# YOUR TASK:
Only the lines from the one with "Given: Select the Portable Views tab" through the last line of the material below belong in the answer, copied exactly and without pictures.

# MATERIAL FOR THE TASK:

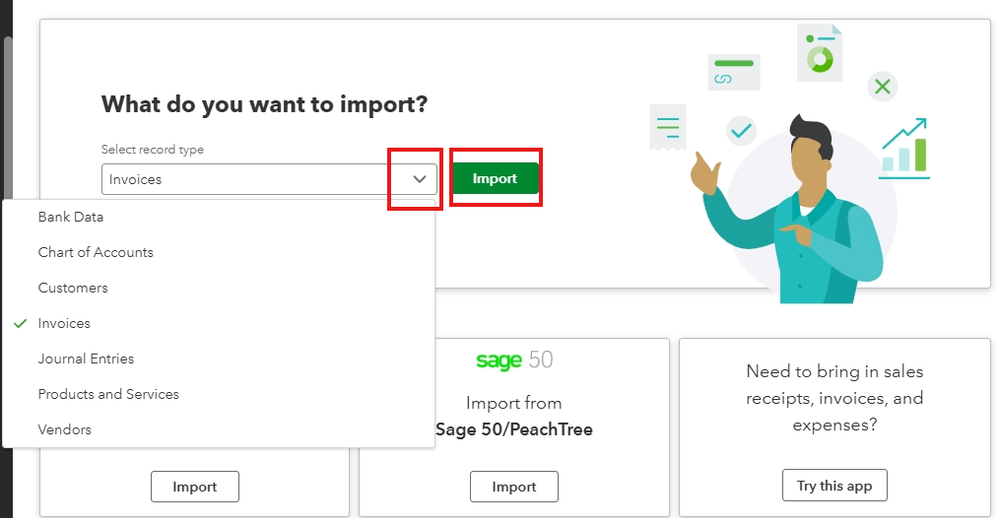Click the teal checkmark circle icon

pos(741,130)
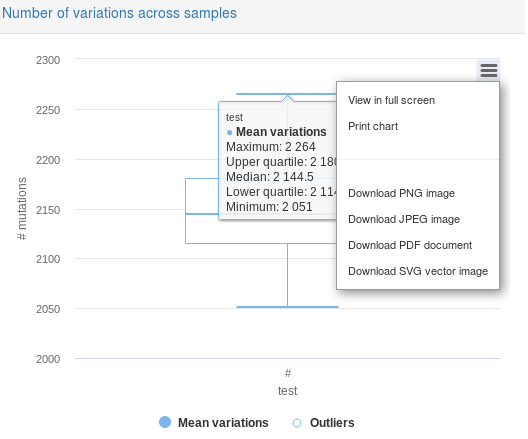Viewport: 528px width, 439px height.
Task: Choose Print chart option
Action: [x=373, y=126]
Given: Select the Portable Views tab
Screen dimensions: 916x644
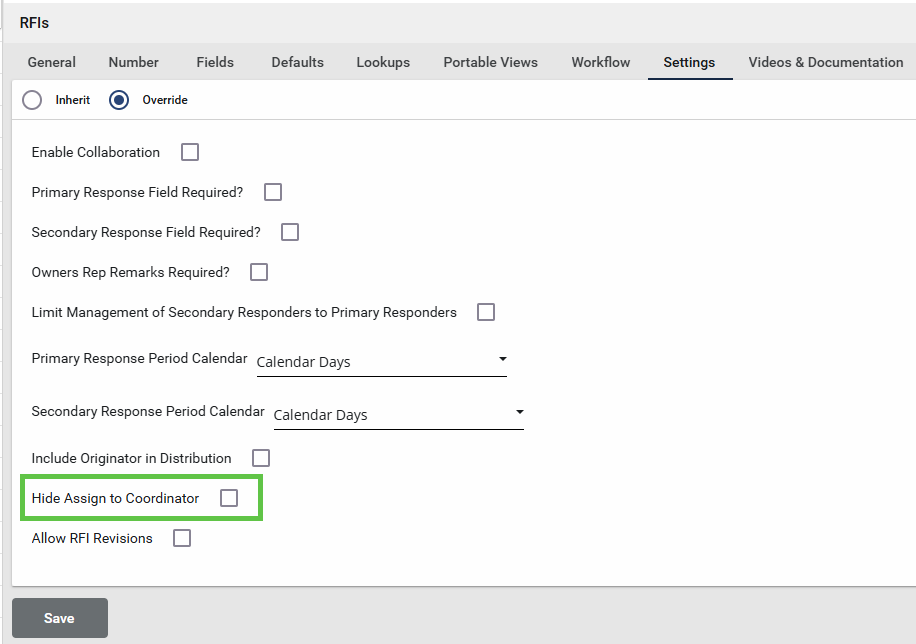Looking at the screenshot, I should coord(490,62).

# ANSWER BOX:
Given: Select the Portable Views tab
Screen dimensions: 916x644
Looking at the screenshot, I should coord(490,62).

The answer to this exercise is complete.